June 05, 2014

FCC: Operators Should Keep CALM and Carry On


Remember when TV commercials seemed to always be louder than the programming that they ran with? It wasn’t just the imagination at work—typically they were, and it was a consumer dissatisfaction trigger for many. The FCC’s Commercial Advertisement Loudness Mitigation (CALM) Act is meant to eliminate the issue—but hasn’t completely. Now, the Commission has approved a technical change that could further reduce the volume of the ads.

On December 15, 2010, President Obama signed the Act, mandating that TV commercials aren't allowed to be any louder on average than the shows they accompany. It went into effect on Dec. 13, 2012, and requires that all multichannel video operators, not just cable companies, adopt a set of recommended practice provisions.

This week, the FCC has approved an improved loudness measurement algorithm that closes a sneaky loophole for advertisers and their distribution partners. The new standard was developed by the Advanced Television Systems Committee(ATSC) and is designed to keep advertisers from using silence to offset excessive loudness in calculating the average volume of a commercial. “It employs ‘gating’ that will exclude very quiet or silent passages of a commercial when calculating the average loudness of that commercial,” the Commission said in its Notice of Proposed Rulemaking last November. It added that “use of the new algorithm may result in some reduction in commercial loudness in certain circumstances.”

Operators and broadcasters have a year to comply with the new standard—a caveat that the National Association of Broadcasters requested and has received.

The way CALM is implemented has to do with audio signatures. Essentially, they have to follow a golden rule, which says that the loudness of the programming equals the dial norm value—which is a data value transmitted with most U.S. broadcasts. This is used to adjust, automatically, how loudly the system plays back the content. So, the loudness of the content must equal the dial norm value. Pay-TV providers must be prepared to demonstrate compliance, and to provide spot-check information, otherwise facing potential FCC fines from enforcement actions, not to mentioncustomer dissatisfaction and churn.

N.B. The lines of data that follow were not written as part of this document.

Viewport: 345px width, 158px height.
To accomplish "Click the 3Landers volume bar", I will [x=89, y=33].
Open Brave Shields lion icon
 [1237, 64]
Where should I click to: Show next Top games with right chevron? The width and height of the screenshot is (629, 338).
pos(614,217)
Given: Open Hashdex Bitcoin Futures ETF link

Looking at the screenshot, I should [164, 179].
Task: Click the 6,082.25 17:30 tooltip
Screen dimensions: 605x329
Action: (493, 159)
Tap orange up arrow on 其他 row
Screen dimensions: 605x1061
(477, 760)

Though the implementation deadline for the new algorithm is June 4, 2015, industry folks can adopt the standard early if they choose. There are, however, notable operational challenges that TV providers have on their plate when it comes to complying with CALM, stemming from the increasingly complex landscape of video delivery. For instance, they need to implement a monitoring and quality assurance system, or set of processes, to allow them to provide compliance information to the FCC, as well as take automated and rapid correction when there’s an issue to avoid customer complaints. It sounds simple, but is actually quite a complex operational task when faced with multiscreen-driven multiple types of access devices and content delivery infrastructure.

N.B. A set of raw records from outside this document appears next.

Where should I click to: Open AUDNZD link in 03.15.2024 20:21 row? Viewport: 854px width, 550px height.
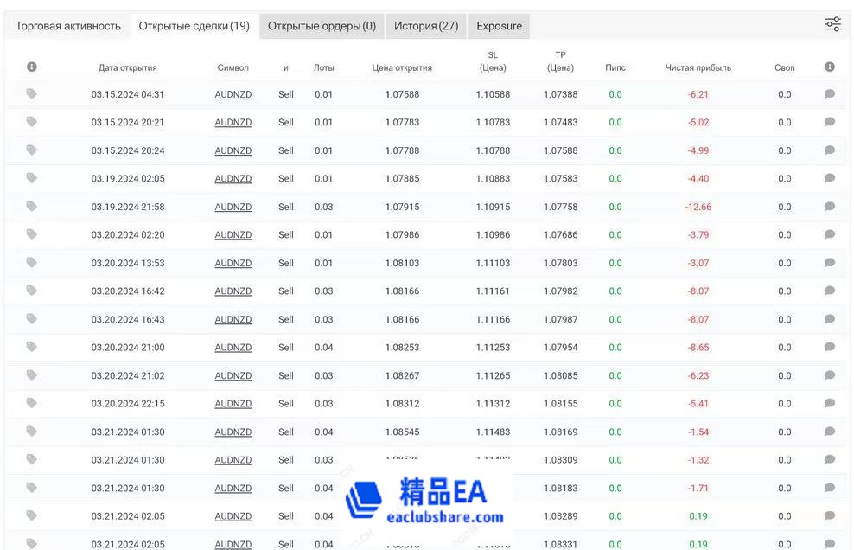233,123
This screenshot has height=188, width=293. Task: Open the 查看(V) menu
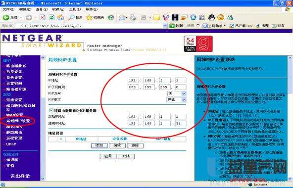point(42,9)
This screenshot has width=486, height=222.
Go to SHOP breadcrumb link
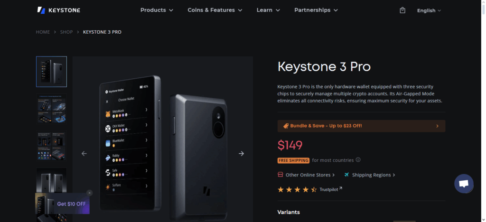[x=66, y=32]
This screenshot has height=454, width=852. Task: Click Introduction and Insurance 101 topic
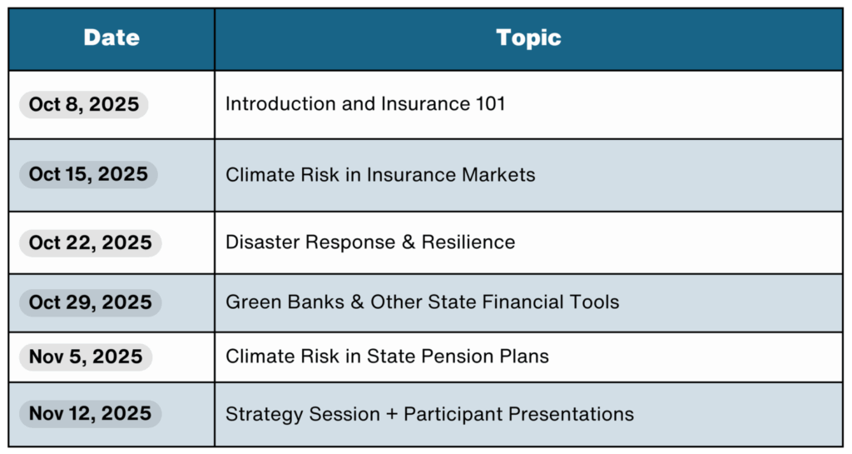click(365, 104)
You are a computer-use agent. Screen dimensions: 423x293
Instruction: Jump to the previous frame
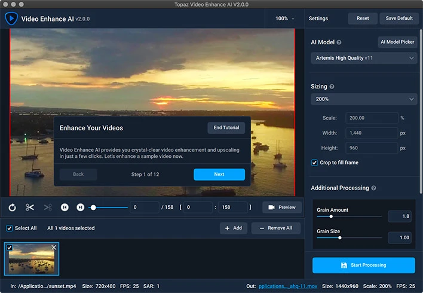click(65, 207)
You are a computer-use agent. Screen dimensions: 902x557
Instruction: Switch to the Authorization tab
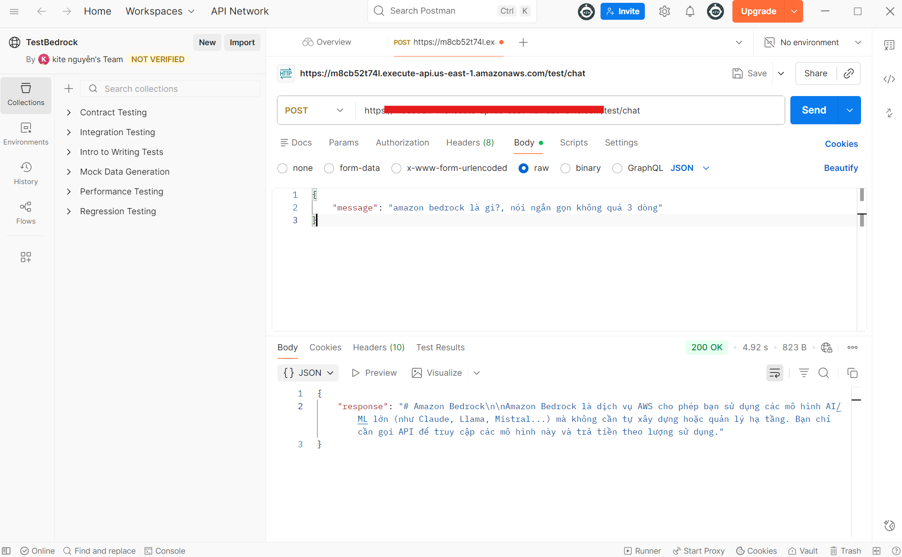click(x=402, y=143)
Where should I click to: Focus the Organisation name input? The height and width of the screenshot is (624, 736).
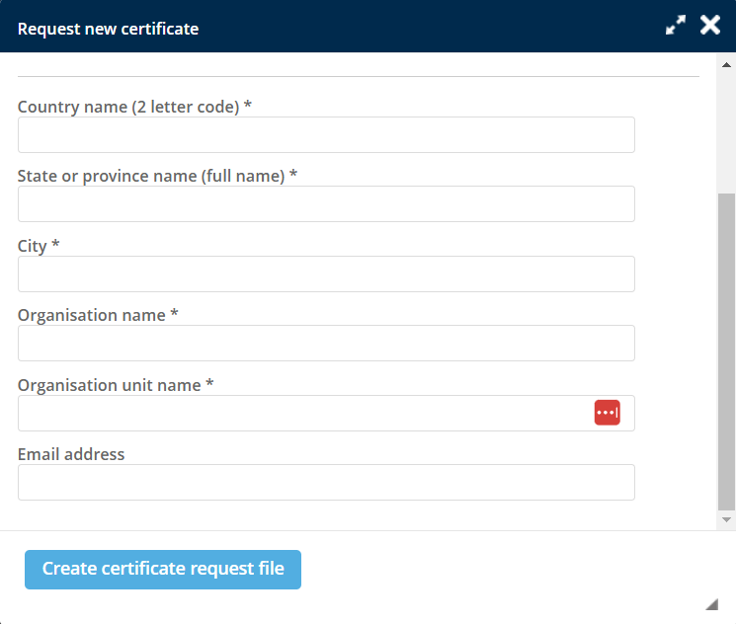pos(326,344)
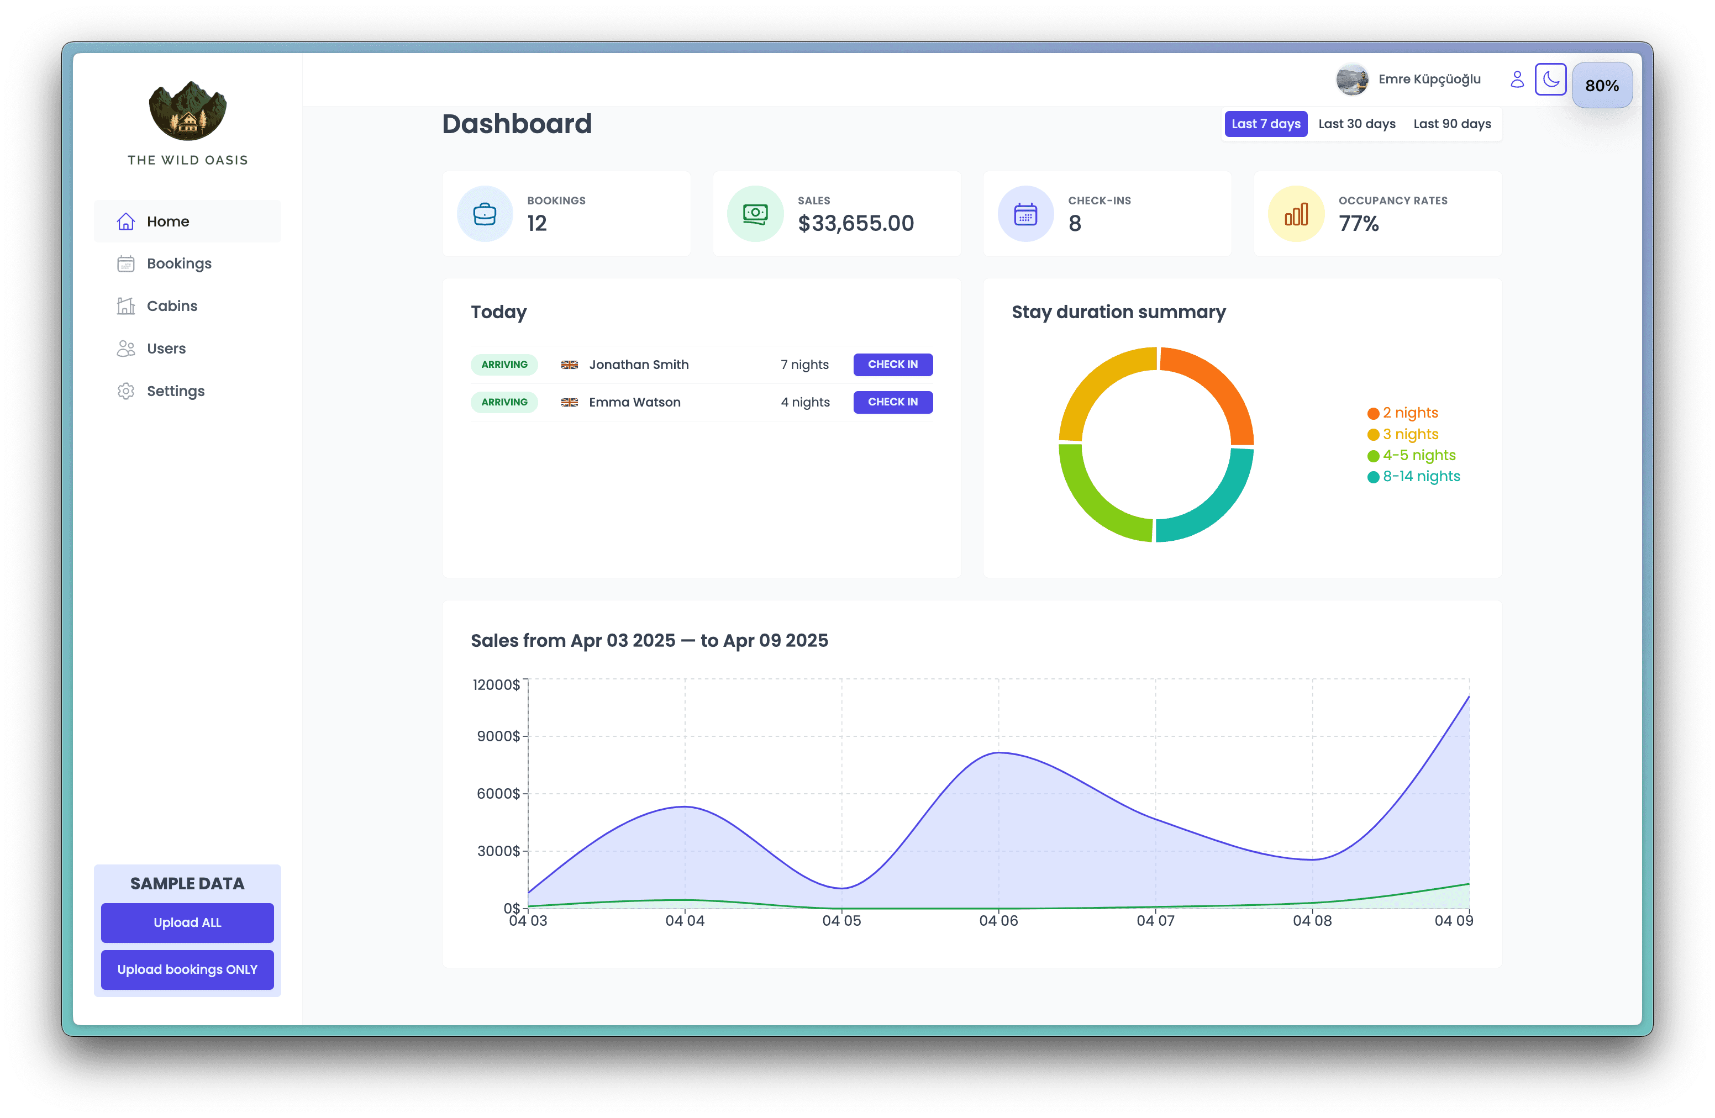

Operators would do well to get on the stick though, because customers will indeed churn. In all, as of the beginning of the year, the FCC has received more than 20,000 complaints since the rules took effect in late 2012. Of those, more than 14,500 were referred to the commission’s enforcement bureau.

The rate of complaints is decreasing however. In January 2013, the FCC received 4,405 complaints for commercial loudness, according to a Commission report. By the end of last year, the number had dropped to 656.

“There continues to be a general downward trend in complaints related to loud commercials since December 2012,” the head of FCC’s enforcement bureau, P. Michele Ellison, wrote in the report.